What is being asked
From the article on the Sundance premiere of Berlin Syndrome, write out the passage that starts with the words "The projection breakdown" and stops after "with the mishap.", keeping every word and punctuation mark unchanged.

Passage to read
————————
• Producer Polly Staniford, director Cate Shortland, and actors Teresa Palmer & Max Riemelt at the Sundance premiere of 'Berlin Syndrome' . (Getty Images)Source: Getty Images
'Berlin Syndrome' may have hit a few snags, but talented Aussie women prevail in Sundance.
23 Jan 2017 - 11:59 AM  UPDATED 4 Jun 2021 - 5:10 PM

Even if the Sundance Festival doesn’t always offer one, Teresa Palmer is a contender for an acting award for her understated portrayal as a woman taken captive by her new German lover (Max Riemelt) in Cate Shortland’s third feature Berlin Syndrome which premiered in Sundance on Friday. The wily Aussie actress also should be awarded for being a trouper given her ability to take control as the final scenes of the film were left in the balance after a screening failure at the premiere screening. Palmer grabbed the microphone and described the all important scenes to the audience, while a clearly emotional Shortland and producer Polly Staniford took a few questions.

“Cate looked like she was going to die, well, burst into tears,” Palmer told me the following day. “Even Max was a bit shaky. It was like, whatever, we’ve got to laugh at this. It’s happened and the only thing we can do is encourage the audience and tell them ‘Thank you for coming’. I noticed people were starting to leave so I was like, ‘Alright, we’ve got to get up and say something’.”


The projection breakdown had proved particularly upsetting as a huge amount of effort had gone into the final scenes, which were filmed using a mixture of Berlin locations and the Docklands Studios in Melbourne. By the time I spoke to Shortland and Staniford the following day, they’d come to terms with the mishap.

Polly Staniford: There’s this build up and all this anxiety around the film and you want it to be perfect. It was a freak accident, I suppose.
————————
Supplied data
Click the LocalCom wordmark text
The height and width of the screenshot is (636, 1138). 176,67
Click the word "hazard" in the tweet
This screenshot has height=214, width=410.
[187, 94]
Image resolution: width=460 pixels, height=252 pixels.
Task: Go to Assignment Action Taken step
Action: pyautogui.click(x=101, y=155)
————————
Task result
The projection breakdown had proved particularly upsetting as a huge amount of effort had gone into the final scenes, which were filmed using a mixture of Berlin locations and the Docklands Studios in Melbourne. By the time I spoke to Shortland and Staniford the following day, they’d come to terms with the mishap.